All of the records are to be copied out exactly, with nothing left out.

◆ ◆ ◆ ◆ ◆

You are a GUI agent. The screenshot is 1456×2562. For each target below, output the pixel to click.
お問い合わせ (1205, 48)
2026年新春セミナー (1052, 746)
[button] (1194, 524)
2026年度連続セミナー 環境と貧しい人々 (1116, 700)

◆ ◆ ◆ ◆ ◆

- [Finished exercise]:
You are a GUI agent. The screenshot is 1456×2562. For each target below, output the pixel to click.
お問い合わせ (1205, 48)
2026年新春セミナー (1052, 746)
[button] (1194, 524)
2026年度連続セミナー 環境と貧しい人々 (1116, 700)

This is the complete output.